À época da decisão sobre a restrição de foro, Barroso argumentou que o "congestionamento" do Supremo com inquéritos e ações penais de políticos e as frequentes alterações de cargos eletivos, o que submetia os processos a constantes mudanças de tribunal, representava uma disfuncionalidade que aumentava o risco de prescrição dos casos.

CPI da Covid
Uma liminar de Barroso em 2021, posteriormente referendada pelo plenário do Supremo, obrigou a presidência do Senado a instaurar a CPI da Covid, para investigar omissões do governo Bolsonaro no combate à pandemia. O requerimento de instauração da CPI, apresentado pela oposição ao então presidente, havia atingido o número exigido de assinaturas de senadores e cumpria, na avaliação feita por Barroso, os requisitos regimentais de ter fato determinado e prazo de duração.

"Trata-se de garantia que decorre da cláusula do Estado Democrático de Direito e que viabiliza às minorias parlamentares o exercício da oposição democrática. (...) Por esse motivo, a sua efetividade não pode estar condicionada à vontade parlamentar predominante", escreveu Barroso na ocasião.

Na pandemia, Barroso também foi relator de uma ação proposta pela Articulação dos Povos Indígenas do Brasil (Apib) e por partidos políticos na qual determinou que o governo Bolsonaro apresentasse e implementasse um plano de mitigação do contágio pela Covid-19 entre povos indígenas.

Contribuição para sindicatos
Barroso propôs neste ano uma mudança no entendimento adotado pelo próprio Supremo, em 2017, sobre o recolhimento da contribuição assistencial de trabalhadores para os sindicatos. A tese do ministro, acompanhada pelo plenário da Corte, retomou o pagamento da contribuição em casos de negociação ou acordo coletivo, embora abrindo a possibilidade de que empregados se manifestem individualmente contra o pagamento.

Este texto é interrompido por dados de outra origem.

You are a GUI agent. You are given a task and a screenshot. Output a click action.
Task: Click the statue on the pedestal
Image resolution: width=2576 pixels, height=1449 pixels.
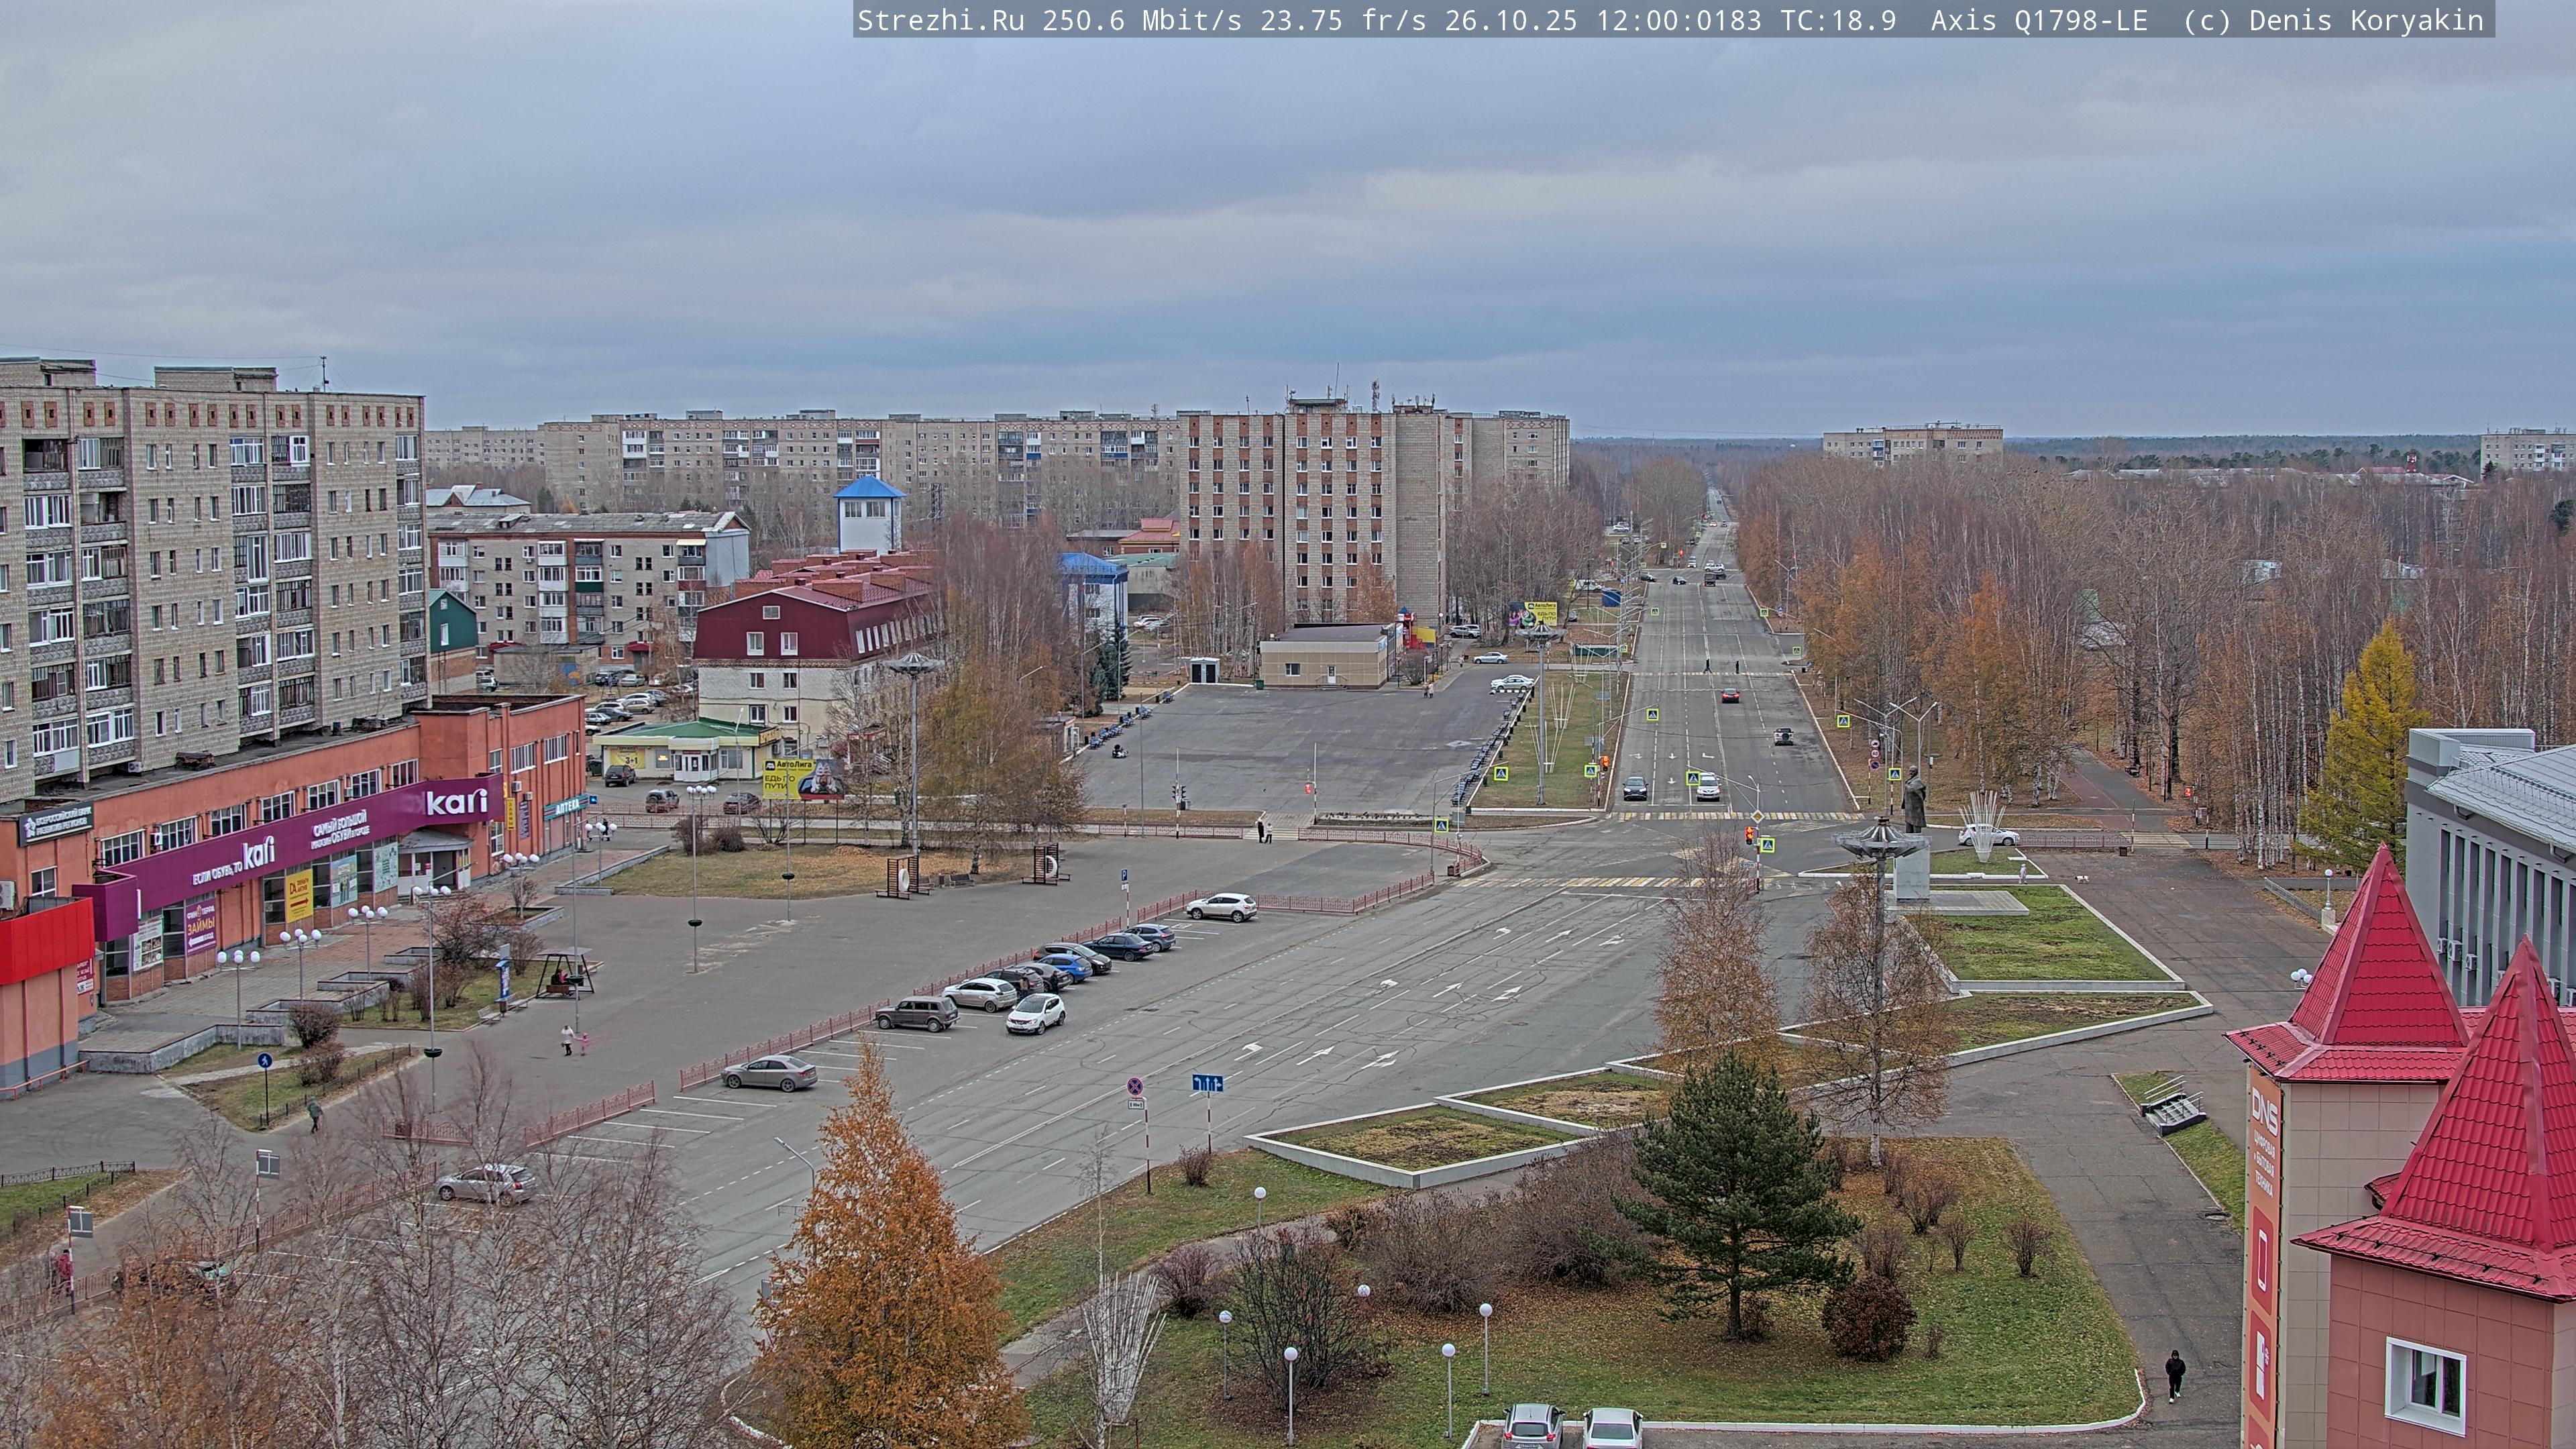click(1914, 799)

Diferentemente do imposto sindical, pagamento que equivalia ao salário de um dia de trabalho e que foi extinto pelo Congresso na reforma trabalhista de 2017, a contribuição assistencial é definida em assembleia para custear atividades do sindicato.

Ao reverter o entendimento anterior da Corte, que havia tirado a obrigatoriedade da contribuição definida em assembleia, Barroso argumentou que o fim do imposto sindical criou um novo cenário que permitiu a retomada da contribuição assistencial, em novas bases.

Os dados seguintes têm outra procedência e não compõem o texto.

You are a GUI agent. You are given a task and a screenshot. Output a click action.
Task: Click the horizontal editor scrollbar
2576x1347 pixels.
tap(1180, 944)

Histórico pré-Supremo e princípio "iluminista"
Antes de chegar ao Supremo, Barroso se notabilizou como jurista com atuação voltada para o Direito Constitucional, com participação em casos de grande repercussão. Ele foi o autor de uma ação, julgada pelo STF em 2011, que reconheceu a união homoafetiva, equiparando o casamento civil entre pessoas do mesmo sexo à união entre homens e mulheres.

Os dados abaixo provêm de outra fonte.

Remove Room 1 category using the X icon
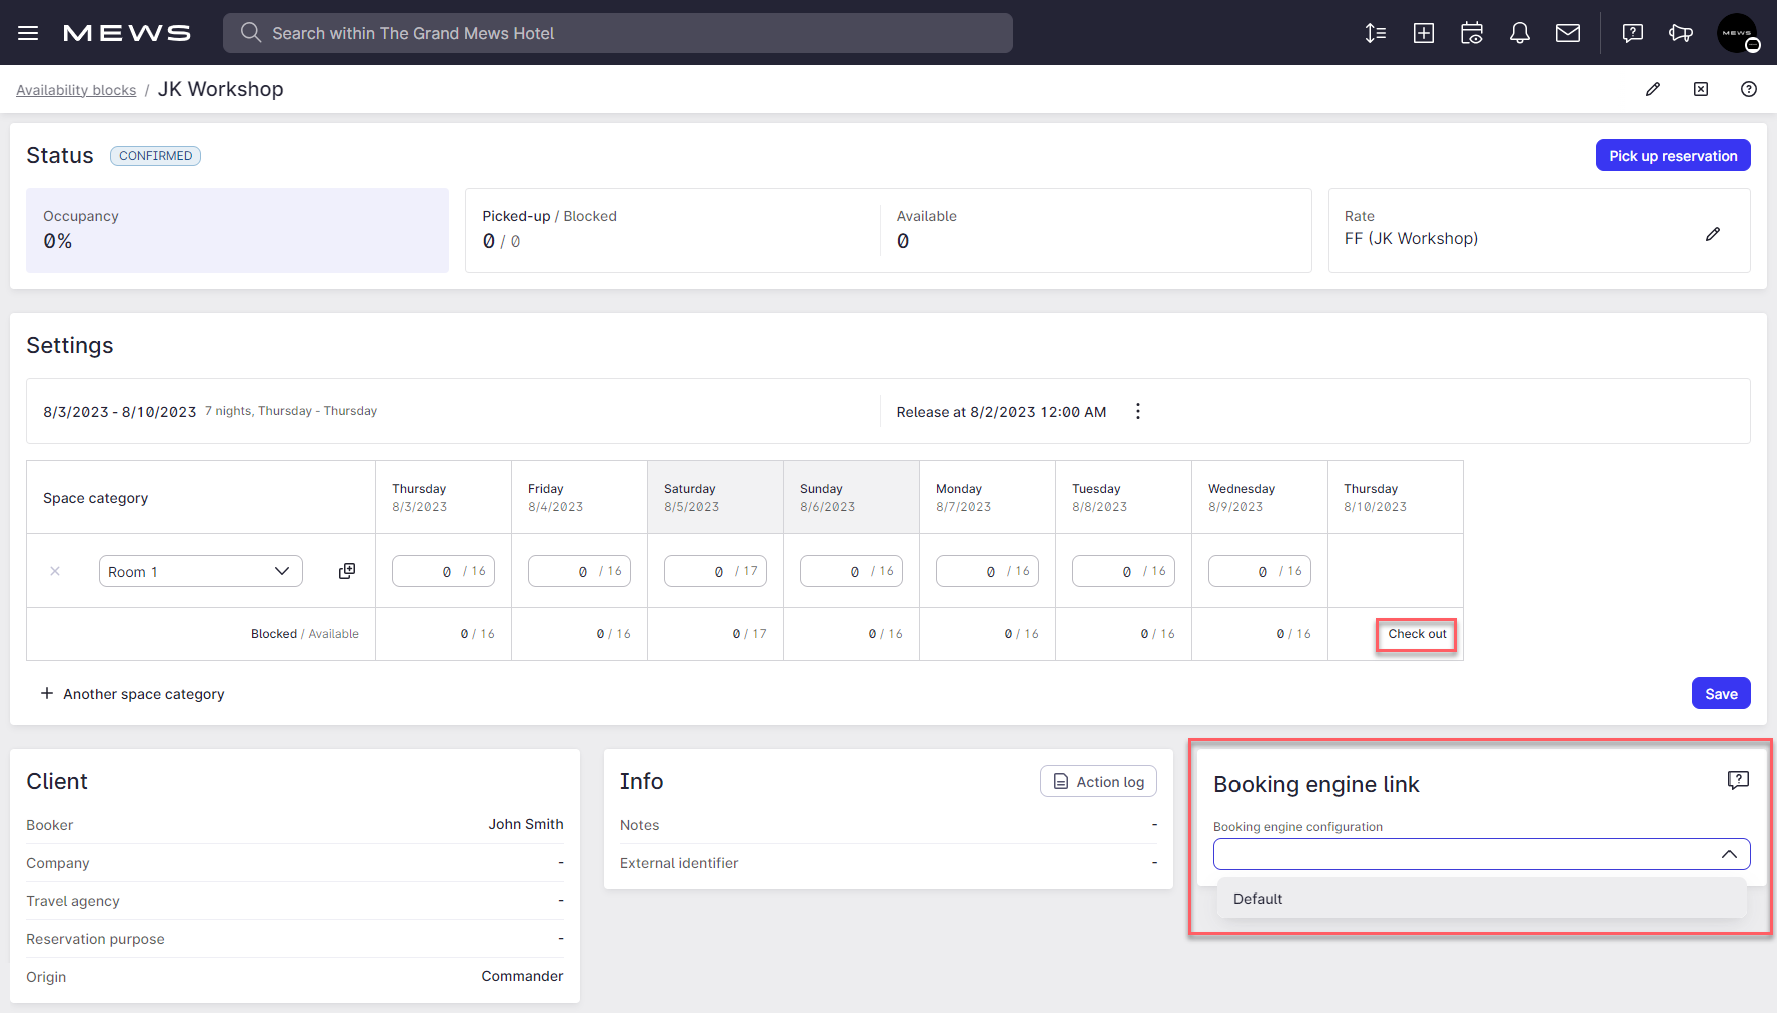This screenshot has height=1013, width=1777. 55,570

Barroso também atuou em processos como o que autorizou pesquisas com células-tronco embrionárias e na rejeição do pedido de extradição do militante italiano Cesare Battisti. No primeiro caso, em 2008, a Corte decidiu, por seis votos a cinco, pela constitucionalidade do trecho da Lei de Biossegurança que previa esse tipo de pesquisa. No segundo caso, em 2009, o Supremo deliberou que a decisão final sobre a extradição caberia ao presidente da República -- à época, Lula recusou extraditar Battisti, em entendimento depois revertido por Bolsonaro.

Em artigos e palestras, tanto antes como após ter sido nomeado ministro do Supremo, Barroso costuma argumentar que tribunais constitucionais têm o papel de promover avanços sociais, mesmo sem a concordância da maioria da sociedade naquele momento. Um exemplo desta função "iluminista", como é classificada por Barroso, seria o julgamento das uniões homoafetivas em 2011, na avaliação do ministro.